LESETEXT —

# Applet: Html Datei und Class Datei nicht im selben Verzeichnis



## AppeltTestFunk (6. Nov 2010)

Ich beschäftige mich gerade mit APPLETS. Mein erstes Applet geschrieben und im NetBeans mit ALT+F6 ausgeführt. Soweit funktioniert alles. Als nächstes habe ich die class Datei in einen Ordner AppletTest\ kopiert. in diesem Ordner habe ich eine html Datei erstellt, welche die class Datei aufruft. Auch das hat funktioniert.
Nun wollte ich die class Datei in einen Unterordner (AppletTest\Test\) kopieren. In der html Datei habe ich den Pfad für die class Datei geändert. Als ich die html Datei im Browser öffnete bekam ich folgende Meldung:


java.lang.NoClassDefFoundError: Test/TestApplet (wrong name: TestApplet)
	at java.lang.ClassLoader.defineClass1(Native Method)
	at java.lang.ClassLoader.defineClassCond(Unknown Source)
	at java.lang.ClassLoader.defineClass(Unknown Source)
	at java.security.SecureClassLoader.defineClass(Unknown Source)

AUFGABE — Tippen Sie den gesamten Lesetext zum Applet-Problem Zeichen für Zeichen ab. Als Grundlage dient allein der Lesetext.

Einträge zum Auffinden von Wörtern und Elementen —
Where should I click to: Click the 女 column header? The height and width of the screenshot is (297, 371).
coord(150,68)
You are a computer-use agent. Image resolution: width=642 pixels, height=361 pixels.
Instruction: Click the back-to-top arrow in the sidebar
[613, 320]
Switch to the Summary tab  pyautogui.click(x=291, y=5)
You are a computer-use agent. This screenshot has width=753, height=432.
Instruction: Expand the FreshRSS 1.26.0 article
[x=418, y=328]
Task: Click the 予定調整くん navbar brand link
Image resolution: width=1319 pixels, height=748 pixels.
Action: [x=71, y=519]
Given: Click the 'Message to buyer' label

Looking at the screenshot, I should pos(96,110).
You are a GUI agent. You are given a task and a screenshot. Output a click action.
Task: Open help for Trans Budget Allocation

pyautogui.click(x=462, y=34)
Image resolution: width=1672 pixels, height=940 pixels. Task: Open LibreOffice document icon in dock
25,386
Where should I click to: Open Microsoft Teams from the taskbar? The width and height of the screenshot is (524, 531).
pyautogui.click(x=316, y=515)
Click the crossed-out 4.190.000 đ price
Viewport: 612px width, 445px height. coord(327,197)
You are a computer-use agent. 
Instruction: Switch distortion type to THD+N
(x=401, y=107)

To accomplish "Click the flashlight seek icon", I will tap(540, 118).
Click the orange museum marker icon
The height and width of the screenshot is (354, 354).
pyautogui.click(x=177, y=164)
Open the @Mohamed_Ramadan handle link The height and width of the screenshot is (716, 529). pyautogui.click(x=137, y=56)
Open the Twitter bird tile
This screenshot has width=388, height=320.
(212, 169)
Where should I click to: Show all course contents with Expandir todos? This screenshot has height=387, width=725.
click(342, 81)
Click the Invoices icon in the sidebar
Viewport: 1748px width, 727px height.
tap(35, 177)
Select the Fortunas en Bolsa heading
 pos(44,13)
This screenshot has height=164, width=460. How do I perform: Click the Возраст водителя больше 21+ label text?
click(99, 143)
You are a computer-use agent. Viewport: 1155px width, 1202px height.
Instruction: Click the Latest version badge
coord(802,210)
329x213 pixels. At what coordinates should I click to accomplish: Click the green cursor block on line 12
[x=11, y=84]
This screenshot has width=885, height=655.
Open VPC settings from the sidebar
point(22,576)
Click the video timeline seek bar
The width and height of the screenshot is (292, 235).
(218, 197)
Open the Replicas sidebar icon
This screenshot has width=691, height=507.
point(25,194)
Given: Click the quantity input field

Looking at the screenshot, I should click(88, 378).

LÖSUNG —
# Applet: Html Datei und Class Datei nicht im selben Verzeichnis



## AppeltTestFunk (6. Nov 2010)

Ich beschäftige mich gerade mit APPLETS. Mein erstes Applet geschrieben und im NetBeans mit ALT+F6 ausgeführt. Soweit funktioniert alles. Als nächstes habe ich die class Datei in einen Ordner AppletTest\ kopiert. in diesem Ordner habe ich eine html Datei erstellt, welche die class Datei aufruft. Auch das hat funktioniert.
Nun wollte ich die class Datei in einen Unterordner (AppletTest\Test\) kopieren. In der html Datei habe ich den Pfad für die class Datei geändert. Als ich die html Datei im Browser öffnete bekam ich folgende Meldung:


java.lang.NoClassDefFoundError: Test/TestApplet (wrong name: TestApplet)
	at java.lang.ClassLoader.defineClass1(Native Method)
	at java.lang.ClassLoader.defineClassCond(Unknown Source)
	at java.lang.ClassLoader.defineClass(Unknown Source)
	at java.security.SecureClassLoader.defineClass(Unknown Source)